EXTRACTED ENTRIES =>
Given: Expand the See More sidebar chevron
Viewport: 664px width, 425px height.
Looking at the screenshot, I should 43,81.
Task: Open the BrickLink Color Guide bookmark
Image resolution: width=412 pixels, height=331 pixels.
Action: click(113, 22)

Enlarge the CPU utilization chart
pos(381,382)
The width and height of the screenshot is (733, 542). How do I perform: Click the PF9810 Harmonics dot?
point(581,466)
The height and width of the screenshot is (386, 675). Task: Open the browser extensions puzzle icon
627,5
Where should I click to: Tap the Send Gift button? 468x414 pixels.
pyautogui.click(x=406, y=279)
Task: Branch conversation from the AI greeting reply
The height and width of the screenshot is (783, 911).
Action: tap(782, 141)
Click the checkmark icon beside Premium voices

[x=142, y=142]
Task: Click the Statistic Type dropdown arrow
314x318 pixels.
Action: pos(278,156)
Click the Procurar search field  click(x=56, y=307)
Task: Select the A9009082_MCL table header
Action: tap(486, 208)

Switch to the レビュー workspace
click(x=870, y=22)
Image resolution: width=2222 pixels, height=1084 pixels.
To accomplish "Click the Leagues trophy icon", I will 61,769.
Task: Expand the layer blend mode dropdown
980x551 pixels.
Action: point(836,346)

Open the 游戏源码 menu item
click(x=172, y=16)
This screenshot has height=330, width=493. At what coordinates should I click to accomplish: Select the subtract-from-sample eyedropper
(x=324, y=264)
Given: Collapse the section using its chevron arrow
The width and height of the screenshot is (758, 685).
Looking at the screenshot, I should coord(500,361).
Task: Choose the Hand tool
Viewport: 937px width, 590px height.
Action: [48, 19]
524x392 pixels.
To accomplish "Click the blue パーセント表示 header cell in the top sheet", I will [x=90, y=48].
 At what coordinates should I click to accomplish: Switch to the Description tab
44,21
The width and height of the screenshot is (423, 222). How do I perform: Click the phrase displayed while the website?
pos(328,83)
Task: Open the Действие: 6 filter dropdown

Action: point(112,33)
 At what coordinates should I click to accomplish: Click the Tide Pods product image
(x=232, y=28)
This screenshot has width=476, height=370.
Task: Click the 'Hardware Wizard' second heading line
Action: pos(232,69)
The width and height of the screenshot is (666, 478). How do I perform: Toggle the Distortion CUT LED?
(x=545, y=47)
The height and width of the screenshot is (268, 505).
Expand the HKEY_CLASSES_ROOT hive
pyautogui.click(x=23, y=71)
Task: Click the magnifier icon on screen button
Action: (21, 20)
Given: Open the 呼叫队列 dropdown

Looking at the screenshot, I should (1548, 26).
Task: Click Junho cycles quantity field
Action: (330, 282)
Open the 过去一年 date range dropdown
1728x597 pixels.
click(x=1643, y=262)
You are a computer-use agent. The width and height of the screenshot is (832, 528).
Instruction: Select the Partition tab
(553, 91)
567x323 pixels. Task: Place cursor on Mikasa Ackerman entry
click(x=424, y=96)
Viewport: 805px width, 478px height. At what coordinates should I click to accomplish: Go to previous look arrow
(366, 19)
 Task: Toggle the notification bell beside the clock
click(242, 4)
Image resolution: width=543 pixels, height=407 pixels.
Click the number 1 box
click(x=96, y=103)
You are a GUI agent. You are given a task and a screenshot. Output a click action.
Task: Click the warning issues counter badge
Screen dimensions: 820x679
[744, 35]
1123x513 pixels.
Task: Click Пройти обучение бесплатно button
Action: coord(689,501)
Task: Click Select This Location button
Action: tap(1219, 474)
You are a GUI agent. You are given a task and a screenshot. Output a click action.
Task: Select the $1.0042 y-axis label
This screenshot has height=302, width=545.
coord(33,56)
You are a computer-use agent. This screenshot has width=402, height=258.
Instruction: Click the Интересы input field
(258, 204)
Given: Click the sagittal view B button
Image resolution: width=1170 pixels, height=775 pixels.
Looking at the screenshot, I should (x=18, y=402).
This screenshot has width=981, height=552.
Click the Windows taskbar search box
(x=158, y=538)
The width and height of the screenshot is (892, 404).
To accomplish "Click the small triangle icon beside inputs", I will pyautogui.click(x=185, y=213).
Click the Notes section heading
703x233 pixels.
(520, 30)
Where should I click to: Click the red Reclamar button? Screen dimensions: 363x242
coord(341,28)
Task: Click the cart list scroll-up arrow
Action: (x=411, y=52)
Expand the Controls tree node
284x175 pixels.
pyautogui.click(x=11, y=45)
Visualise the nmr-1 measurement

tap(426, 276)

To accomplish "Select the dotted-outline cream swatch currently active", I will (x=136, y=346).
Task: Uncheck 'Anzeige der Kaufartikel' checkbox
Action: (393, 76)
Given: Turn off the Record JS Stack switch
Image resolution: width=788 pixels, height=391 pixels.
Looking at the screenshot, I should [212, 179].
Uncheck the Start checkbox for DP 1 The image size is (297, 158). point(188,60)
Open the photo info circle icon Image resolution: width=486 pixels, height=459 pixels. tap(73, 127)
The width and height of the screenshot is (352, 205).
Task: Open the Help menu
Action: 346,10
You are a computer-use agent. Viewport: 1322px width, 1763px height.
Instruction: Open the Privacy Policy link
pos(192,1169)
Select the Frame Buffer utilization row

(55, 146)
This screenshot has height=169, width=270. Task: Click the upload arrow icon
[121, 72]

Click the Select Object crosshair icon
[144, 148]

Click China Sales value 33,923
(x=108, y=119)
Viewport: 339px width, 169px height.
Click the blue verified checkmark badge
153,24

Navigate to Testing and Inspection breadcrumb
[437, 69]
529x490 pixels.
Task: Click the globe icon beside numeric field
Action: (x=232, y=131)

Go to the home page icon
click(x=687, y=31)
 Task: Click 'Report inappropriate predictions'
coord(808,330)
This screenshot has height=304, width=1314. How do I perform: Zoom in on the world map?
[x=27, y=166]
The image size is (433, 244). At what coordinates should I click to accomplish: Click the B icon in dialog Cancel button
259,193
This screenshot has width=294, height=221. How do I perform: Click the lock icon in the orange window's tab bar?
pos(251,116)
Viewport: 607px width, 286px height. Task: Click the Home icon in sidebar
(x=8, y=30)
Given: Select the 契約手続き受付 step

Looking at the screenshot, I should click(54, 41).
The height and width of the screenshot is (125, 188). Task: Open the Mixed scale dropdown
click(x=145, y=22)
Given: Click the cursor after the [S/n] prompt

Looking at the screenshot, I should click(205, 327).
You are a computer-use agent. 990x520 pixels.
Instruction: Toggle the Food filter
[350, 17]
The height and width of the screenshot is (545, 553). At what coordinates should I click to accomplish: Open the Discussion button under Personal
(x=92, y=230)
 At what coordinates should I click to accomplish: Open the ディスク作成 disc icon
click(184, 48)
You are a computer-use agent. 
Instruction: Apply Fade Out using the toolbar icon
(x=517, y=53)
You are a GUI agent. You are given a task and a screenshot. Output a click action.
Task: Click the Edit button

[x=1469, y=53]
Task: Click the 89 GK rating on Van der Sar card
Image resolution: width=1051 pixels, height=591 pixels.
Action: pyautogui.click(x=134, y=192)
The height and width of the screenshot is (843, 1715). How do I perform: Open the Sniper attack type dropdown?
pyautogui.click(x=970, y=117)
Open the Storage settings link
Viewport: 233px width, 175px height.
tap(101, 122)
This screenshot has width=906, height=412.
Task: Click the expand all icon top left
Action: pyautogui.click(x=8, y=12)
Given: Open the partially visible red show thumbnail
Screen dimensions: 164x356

CHALLENGE => Revise the records above so that "dropdown" becomes "drop-down menu" wherever it appears, with every other line left unchanged.

WORKED SOLUTION =>
Given: Expand the See More sidebar chevron
Viewport: 664px width, 425px height.
Looking at the screenshot, I should 43,81.
Task: Open the BrickLink Color Guide bookmark
Image resolution: width=412 pixels, height=331 pixels.
Action: click(113, 22)

Enlarge the CPU utilization chart
pos(381,382)
The width and height of the screenshot is (733, 542). How do I perform: Click the PF9810 Harmonics dot?
point(581,466)
The height and width of the screenshot is (386, 675). Task: Open the browser extensions puzzle icon
627,5
Where should I click to: Tap the Send Gift button? 468x414 pixels.
pyautogui.click(x=406, y=279)
Task: Branch conversation from the AI greeting reply
The height and width of the screenshot is (783, 911).
Action: tap(782, 141)
Click the checkmark icon beside Premium voices

[x=142, y=142]
Task: Click the Statistic Type drop-down menu arrow
314x318 pixels.
Action: pos(278,156)
Click the Procurar search field  click(x=56, y=307)
Task: Select the A9009082_MCL table header
Action: tap(486, 208)

Switch to the レビュー workspace
click(x=870, y=22)
Image resolution: width=2222 pixels, height=1084 pixels.
To accomplish "Click the Leagues trophy icon", I will 61,769.
Task: Expand the layer blend mode drop-down menu
980x551 pixels.
Action: point(836,346)

Open the 游戏源码 menu item
click(x=172, y=16)
This screenshot has height=330, width=493. At what coordinates should I click to accomplish: Select the subtract-from-sample eyedropper
(x=324, y=264)
Given: Collapse the section using its chevron arrow
The width and height of the screenshot is (758, 685).
Looking at the screenshot, I should coord(500,361).
Task: Choose the Hand tool
Viewport: 937px width, 590px height.
Action: [48, 19]
524x392 pixels.
To accomplish "Click the blue パーセント表示 header cell in the top sheet", I will [x=90, y=48].
 At what coordinates should I click to accomplish: Switch to the Description tab
44,21
The width and height of the screenshot is (423, 222). How do I perform: Click the phrase displayed while the website?
pos(328,83)
Task: Open the Действие: 6 filter drop-down menu

Action: point(112,33)
 At what coordinates should I click to accomplish: Click the Tide Pods product image
(x=232, y=28)
This screenshot has width=476, height=370.
Task: Click the 'Hardware Wizard' second heading line
Action: pos(232,69)
The width and height of the screenshot is (666, 478). How do I perform: Toggle the Distortion CUT LED?
(x=545, y=47)
The height and width of the screenshot is (268, 505).
Expand the HKEY_CLASSES_ROOT hive
pyautogui.click(x=23, y=71)
Task: Click the magnifier icon on screen button
Action: (21, 20)
Given: Open the 呼叫队列 drop-down menu

Looking at the screenshot, I should (1548, 26).
Task: Click Junho cycles quantity field
Action: (330, 282)
Open the 过去一年 date range drop-down menu
1728x597 pixels.
click(x=1643, y=262)
You are a computer-use agent. The width and height of the screenshot is (832, 528).
Instruction: Select the Partition tab
(553, 91)
567x323 pixels. Task: Place cursor on Mikasa Ackerman entry
click(x=424, y=96)
Viewport: 805px width, 478px height. At what coordinates should I click to accomplish: Go to previous look arrow
(366, 19)
 Task: Toggle the notification bell beside the clock
click(242, 4)
Image resolution: width=543 pixels, height=407 pixels.
Click the number 1 box
click(x=96, y=103)
You are a GUI agent. You are given a task and a screenshot. Output a click action.
Task: Click the warning issues counter badge
Screen dimensions: 820x679
[744, 35]
1123x513 pixels.
Task: Click Пройти обучение бесплатно button
Action: coord(689,501)
Task: Click Select This Location button
Action: tap(1219, 474)
You are a GUI agent. You are given a task and a screenshot. Output a click action.
Task: Select the $1.0042 y-axis label
This screenshot has height=302, width=545.
coord(33,56)
You are a computer-use agent. This screenshot has width=402, height=258.
Instruction: Click the Интересы input field
(258, 204)
Given: Click the sagittal view B button
Image resolution: width=1170 pixels, height=775 pixels.
Looking at the screenshot, I should (x=18, y=402).
This screenshot has width=981, height=552.
Click the Windows taskbar search box
(x=158, y=538)
The width and height of the screenshot is (892, 404).
To accomplish "Click the small triangle icon beside inputs", I will pyautogui.click(x=185, y=213).
Click the Notes section heading
703x233 pixels.
(520, 30)
Where should I click to: Click the red Reclamar button? Screen dimensions: 363x242
coord(341,28)
Task: Click the cart list scroll-up arrow
Action: (x=411, y=52)
Expand the Controls tree node
284x175 pixels.
pyautogui.click(x=11, y=45)
Visualise the nmr-1 measurement

tap(426, 276)

To accomplish "Select the dotted-outline cream swatch currently active", I will (x=136, y=346).
Task: Uncheck 'Anzeige der Kaufartikel' checkbox
Action: (393, 76)
Given: Turn off the Record JS Stack switch
Image resolution: width=788 pixels, height=391 pixels.
Looking at the screenshot, I should [212, 179].
Uncheck the Start checkbox for DP 1 The image size is (297, 158). point(188,60)
Open the photo info circle icon Image resolution: width=486 pixels, height=459 pixels. tap(73, 127)
The width and height of the screenshot is (352, 205).
Task: Open the Help menu
Action: 346,10
You are a computer-use agent. Viewport: 1322px width, 1763px height.
Instruction: Open the Privacy Policy link
pos(192,1169)
Select the Frame Buffer utilization row

(55, 146)
This screenshot has height=169, width=270. Task: Click the upload arrow icon
[121, 72]

Click the Select Object crosshair icon
[144, 148]

Click China Sales value 33,923
(x=108, y=119)
Viewport: 339px width, 169px height.
Click the blue verified checkmark badge
153,24

Navigate to Testing and Inspection breadcrumb
[437, 69]
529x490 pixels.
Task: Click the globe icon beside numeric field
Action: (x=232, y=131)

Go to the home page icon
click(x=687, y=31)
 Task: Click 'Report inappropriate predictions'
coord(808,330)
This screenshot has height=304, width=1314. How do I perform: Zoom in on the world map?
[x=27, y=166]
The image size is (433, 244). At what coordinates should I click to accomplish: Click the B icon in dialog Cancel button
259,193
This screenshot has width=294, height=221. How do I perform: Click the lock icon in the orange window's tab bar?
pos(251,116)
Viewport: 607px width, 286px height. Task: Click the Home icon in sidebar
(x=8, y=30)
Given: Select the 契約手続き受付 step

Looking at the screenshot, I should click(54, 41).
The height and width of the screenshot is (125, 188). Task: Open the Mixed scale drop-down menu
click(x=145, y=22)
Given: Click the cursor after the [S/n] prompt

Looking at the screenshot, I should click(205, 327).
You are a computer-use agent. 990x520 pixels.
Instruction: Toggle the Food filter
[350, 17]
The height and width of the screenshot is (545, 553). At what coordinates should I click to accomplish: Open the Discussion button under Personal
(x=92, y=230)
 At what coordinates should I click to accomplish: Open the ディスク作成 disc icon
click(184, 48)
You are a computer-use agent. 
Instruction: Apply Fade Out using the toolbar icon
(x=517, y=53)
You are a GUI agent. You are given a task and a screenshot. Output a click action.
Task: Click the Edit button

[x=1469, y=53]
Task: Click the 89 GK rating on Van der Sar card
Image resolution: width=1051 pixels, height=591 pixels.
Action: pyautogui.click(x=134, y=192)
The height and width of the screenshot is (843, 1715). How do I perform: Open the Sniper attack type drop-down menu?
pyautogui.click(x=970, y=117)
Open the Storage settings link
Viewport: 233px width, 175px height.
tap(101, 122)
This screenshot has width=906, height=412.
Task: Click the expand all icon top left
Action: pyautogui.click(x=8, y=12)
Given: Open the partially visible red show thumbnail
Screen dimensions: 164x356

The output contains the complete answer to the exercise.